The computing system 10 also includes one or more memories such as a hard disk drive 24 for reading from and writing to a hard disk 26, and an optical disk drive 28 and a magnetic disk drive 30 for reading from and writing to removable optical disks 32 and magnetic disks 34, respectively. Those skilled in the relevant art will appreciate that other types of computer- readable media may be employed, such as, digital video disks ("DVD"), Bernoulli cartridges, etc. Those skilled in the relevant art will also appreciate that other types of computer-readable media that can store data accessible by a computer may be employed, for example, non-spinning media memories such as magnetic cassettes, flash memory cards, RAiVis, ROMs, smart cards, etc. A user can enter commands and information to the computing system 10 through input devices such as a keyboard 36 and a pointing device such as a mouse 38. Other input devices can include a microphone, joystick, game pad, scanner, etc. (not shown). These and other input devices are connected to the processing unit 12 through an interface such as a serial port interface 40 that couples to the bus 16, although other interfaces such as a parallel port, a game port or a universal serial bus ("USB") can be used. A display 42 or other display devices may be coupled to the bus 16 via video interface 44, such as a video adapter. The computing system 10 can include other output devices such as speakers, printers, etc.

The computing system 10 can operate in a networked environment using logical connections to one or more remote computers (not shown). The computing system 10 may employ any known means of communications, such as through a local area network ("LAN") 46 or a wide area network ("WAN") or the Internet 48.

When used in a LAN networking environment, the computing system 10 is connected to the LAN 46 through an adapter or network interface 50 (communicatively linked to the bus 16). When used in a WAN networking environment, the computing system 10 often includes a modem 52 or other device for establishing communications over the WAN/Internet 48.

The computing system 10 may include one or more interfaces such as slot 54 to allow the addition of devices either internally or externally to the computing system 10. For example, suitable interfaces may include ISA (i.e., Industry Standard Architecture), IDE, PCI (i.e., Personal Computer Interface) and/or AGP (i.e., Advance Graphics Processor) slot connectors for option cards, serial and/or parallel ports, USB ports (i.e., Universal Serial Bus), audio input/output (i.e., I/O) and MIDI/joystick connectors, and/or slots for memory.

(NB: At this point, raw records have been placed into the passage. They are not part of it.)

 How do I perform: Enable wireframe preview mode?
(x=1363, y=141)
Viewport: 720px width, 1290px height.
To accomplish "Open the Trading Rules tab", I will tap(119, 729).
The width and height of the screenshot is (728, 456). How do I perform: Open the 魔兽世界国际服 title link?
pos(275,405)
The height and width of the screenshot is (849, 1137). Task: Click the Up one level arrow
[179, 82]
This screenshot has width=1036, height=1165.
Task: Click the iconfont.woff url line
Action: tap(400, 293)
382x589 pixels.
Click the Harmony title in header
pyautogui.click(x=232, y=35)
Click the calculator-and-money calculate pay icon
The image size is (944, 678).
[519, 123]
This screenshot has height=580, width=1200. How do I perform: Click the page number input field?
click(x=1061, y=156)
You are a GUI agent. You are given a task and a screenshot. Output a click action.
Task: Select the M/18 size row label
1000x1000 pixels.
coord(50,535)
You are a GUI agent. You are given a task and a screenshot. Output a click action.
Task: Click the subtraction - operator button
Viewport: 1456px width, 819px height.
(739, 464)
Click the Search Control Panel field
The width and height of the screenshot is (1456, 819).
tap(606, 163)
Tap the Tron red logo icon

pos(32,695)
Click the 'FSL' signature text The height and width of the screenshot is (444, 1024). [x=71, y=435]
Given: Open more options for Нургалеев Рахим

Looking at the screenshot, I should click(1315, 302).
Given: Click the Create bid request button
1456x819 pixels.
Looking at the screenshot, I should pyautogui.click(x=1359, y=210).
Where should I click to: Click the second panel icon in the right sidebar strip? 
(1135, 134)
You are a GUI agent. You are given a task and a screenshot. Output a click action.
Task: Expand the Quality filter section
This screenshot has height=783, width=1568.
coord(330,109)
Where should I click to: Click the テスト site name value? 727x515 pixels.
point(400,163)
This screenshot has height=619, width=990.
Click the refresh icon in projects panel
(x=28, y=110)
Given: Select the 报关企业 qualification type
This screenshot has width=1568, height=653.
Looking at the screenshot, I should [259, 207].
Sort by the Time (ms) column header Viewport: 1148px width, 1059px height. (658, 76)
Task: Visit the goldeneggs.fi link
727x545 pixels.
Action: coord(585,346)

The term "computer-readable medium" as used herein refers to any medium that participates in providing instructions to processor unit 12 for execution. Such a medium may take many forms, including but not limited to, non-volatile media, volatile media, and transmission media. Non-volatile media includes, for example, hard, optical or magnetic disks 26, 32, 34, respectively. Volatile media includes dynamic memory, such as RAM 20 of the system memory 14. Transmission media includes coaxial cables, copper wire and fiber optics, including the wires that comprise system bus 16. Transmission media can also take the form of acoustic or light waves, such as those generated during radio wave and infrared data communications.

Common forms of computer-readable media include, for example, a floppy disk, a flexible disk, hard disk, magnetic tape, or any other magnetic medium, a CD-ROM, any other optical medium, punch cards, paper tape, any other physical medium with patterns of holes, a RAM, a PROM, and EPROM, a FLASH-EPROM, any other memory chip or cartridge, or any other medium from which a computer can read.

Various forms of computer readable media may be involved in carrying one or more sequences of one or more instructions to processor unit 12 for execution. For example, the instructions may initially be carried on a magnetic disk of a remote computer. The remote computer can load the instructions into its dynamic memory and send the instructions over a telephone line using a modem. A modem 52 local to computer system 10 can receive the data on the telephone line and use an infrared transmitter to convert the data to an infrared signal. An infrared detector (not shown) coupled to the system bus 16 can receive the data carried in the infrared signal and place the data on system bus 16. The system bus 16 carries the data to system memory 14, from which processor unit 12 retrieves and executes the instructions. The instructions received by system memory 14 may optionally be stored on storage device either before or after execution by processor unit 12. Figures 2 and 3, discussed in more detail above, illustrate conventional methods of connecting a computer, such as the computer 210 illustrated in Figure 2, to a display and other peripheral devices, such as the display 212, keyboard 222, mouse 228, speakers 234, 240, and serial device 246 illustrated in Figure 2.

Referring now to Figures 4 and 5, a display 400, according to an illustrated embodiment taught herein, has a transceiver 410. The display has ports for communicating with other devices, such as a computer via a transceiver (see the computer 314 and first transceiver 310 in Figure 3), for connecting to various components at the remote location, and for receiving power. The ports include a first network port 412; a second network port 414; a keyboard port 416 for connecting an optional keyboard; a mouse port 418 for connecting an optional mouse; two speaker ports 420, 422 for connecting optional external speakers; a serial port 424, such as a USB port, for connecting optional serial devices; and a power input port 426.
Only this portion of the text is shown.